- **Prompt**
From the entries that follow, list every line in which the string "will" appears.

[Collected data]
┄┄┄┄┄┄┄┄┄┄┄┄┄┄┄┄┄┄┄┄
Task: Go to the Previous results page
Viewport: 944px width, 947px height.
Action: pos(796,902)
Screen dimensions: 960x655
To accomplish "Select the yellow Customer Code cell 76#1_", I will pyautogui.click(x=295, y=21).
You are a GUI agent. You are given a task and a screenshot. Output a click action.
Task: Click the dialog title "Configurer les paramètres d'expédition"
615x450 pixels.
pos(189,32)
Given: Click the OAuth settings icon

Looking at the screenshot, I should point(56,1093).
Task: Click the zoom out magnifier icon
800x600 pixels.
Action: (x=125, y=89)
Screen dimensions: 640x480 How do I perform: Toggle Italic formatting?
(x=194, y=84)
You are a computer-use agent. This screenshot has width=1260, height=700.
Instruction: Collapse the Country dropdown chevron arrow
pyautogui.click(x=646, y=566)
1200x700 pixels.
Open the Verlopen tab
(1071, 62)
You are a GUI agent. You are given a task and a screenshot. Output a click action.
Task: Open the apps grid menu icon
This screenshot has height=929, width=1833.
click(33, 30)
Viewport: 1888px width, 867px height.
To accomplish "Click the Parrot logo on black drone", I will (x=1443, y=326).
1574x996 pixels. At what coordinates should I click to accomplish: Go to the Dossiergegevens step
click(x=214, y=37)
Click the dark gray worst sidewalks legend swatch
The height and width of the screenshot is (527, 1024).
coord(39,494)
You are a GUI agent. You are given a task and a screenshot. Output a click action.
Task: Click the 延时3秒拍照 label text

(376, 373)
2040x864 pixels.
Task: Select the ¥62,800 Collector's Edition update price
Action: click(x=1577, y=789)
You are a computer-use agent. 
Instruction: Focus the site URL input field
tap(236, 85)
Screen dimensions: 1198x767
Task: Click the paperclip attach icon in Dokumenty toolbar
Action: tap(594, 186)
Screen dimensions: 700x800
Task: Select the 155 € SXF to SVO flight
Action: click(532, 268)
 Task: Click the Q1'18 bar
┄┄┄┄┄┄┄┄┄┄┄┄┄┄┄┄┄┄┄┄
- **The completed task**
To accomplish "Select the yellow Customer Code cell 76#1_", I will pyautogui.click(x=295, y=21).
To accomplish "Click the Parrot logo on black drone", I will (x=1443, y=326).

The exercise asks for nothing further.